Distribution agreement
A distribution agreement is a contract that governs how a distributor may sell and market a supplier’s products within a defined territory or segment.
Explained – what is a distribution agreement?
A distribution agreement is a legal arrangement between a supplier and a distributor that sets the terms for distributing goods or services. It defines, among other things, rights and obligations, the geographic territory and any exclusivity provisions. In commercial contract law, distribution agreements are central to regulating the parties’ relationship in a predictable and legally robust manner. This page clarifies the distribution agreement meaning and helps you assess what is a distribution agreement in practice.
When is a distribution agreement relevant?
The question arises when a business wants to expand sales through an external party rather than selling directly to end customers. It is particularly common in international expansion, where a local distributor can manage sales, marketing and logistics. The arrangement is equally relevant for long-term collaborations where the parties need clear parameters for allocation of responsibility and competition constraints, including whether to choose an exclusive distribution agreement or a non exclusive distribution agreement.
Key points to consider in a distribution agreement
When drafting or reviewing a distribution agreement, several issues warrant careful attention to avoid disputes and to ensure compliance with applicable law, including distribution agreement competition law considerations.
- Define the parties’ roles and areas of responsibility to clarify the supplier distributor relationship.
- Set the geographic territory and any exclusivity rights, and explain the exclusive distribution meaning where relevant.
- Regulate pricing, delivery terms and payment routines as part of the distribution terms and conditions.
- Include conditions for marketing and use of the trade mark.
- Ensure the agreement complies with competition law, including exclusivity and competition law rules.
- Specify the agreement term clause (contract duration clause) and any notice period clause.
- Provide dispute resolution mechanisms (for example, a dispute resolution clause or an arbitration agreement clause), potentially by arbitration.
A clear and properly structured contract reduces the risk of misunderstanding and creates a stable foundation for cooperation.
Why is a distribution agreement important?
It protects both supplier and distributor by setting clear parameters for the collaboration. It ensures the parties understand what applies to sales, delivery and marketing, which is essential to avoid disputes.
For the supplier, it enables control over how products are presented and sold; for the distributor, it provides certainty about rights and obligations. A well-drafted agreement also supports compliance with competition law.
From a business perspective, a distribution agreement creates predictability and long-term stability, strengthening trust between the parties and enabling strategic planning—whether you draft a distribution agreement for a single market or multiple territories.
Frequently asked questions about distribution agreements
A distribution agreement typically means the distributor purchases and sells the products in its own name, whereas an agency agreement often means the agent facilitates sales on behalf of the supplier.

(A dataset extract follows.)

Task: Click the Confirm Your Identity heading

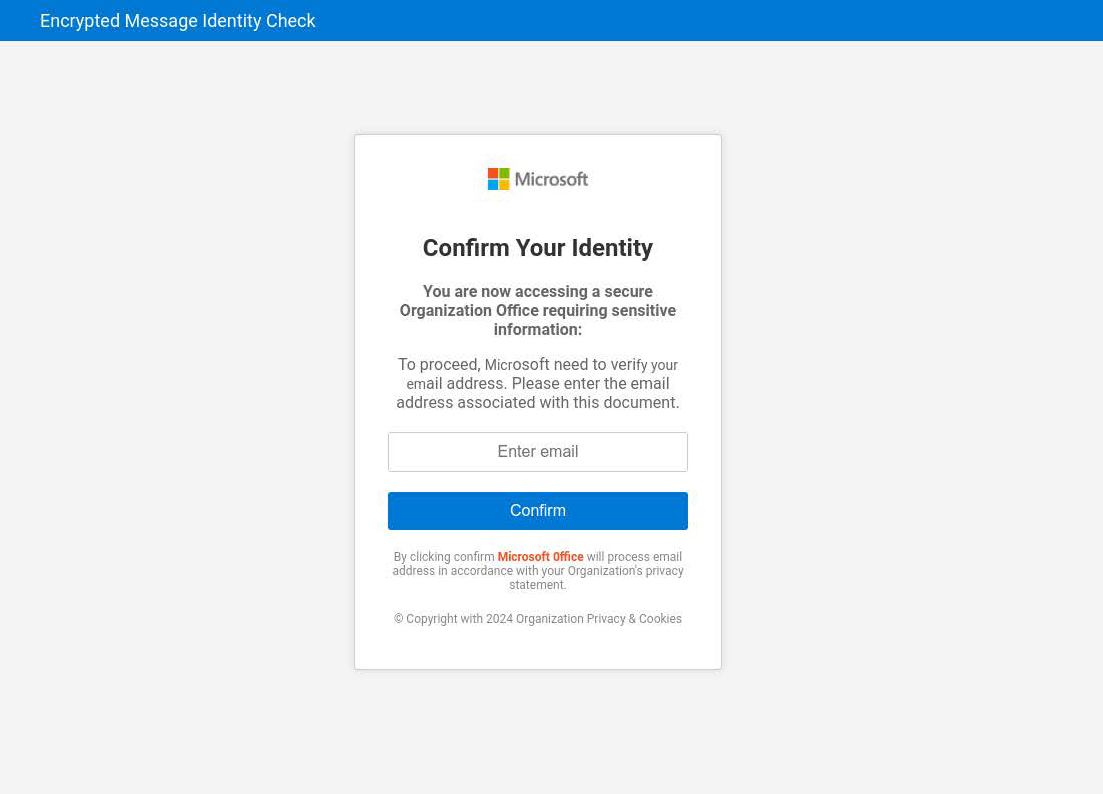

You need one when a company wishes to allow an external party to sell and distribute products under agreed terms, especially for long-term collaborations or where exclusivity is granted (for example, an exclusive distribution agreement rather than a non exclusive distribution agreement).
Competition can be addressed through specific clauses restricting the distributor’s right to sell competing products. These clauses must comply with applicable competition law and any relevant block exemptions.
At a minimum:
- Roles and responsibilities of the parties
- Geographic territory
- Pricing and payment terms
- Exclusivity provisions
- Term, duration and termination (agreement term clause/contract duration clause/notice period clause)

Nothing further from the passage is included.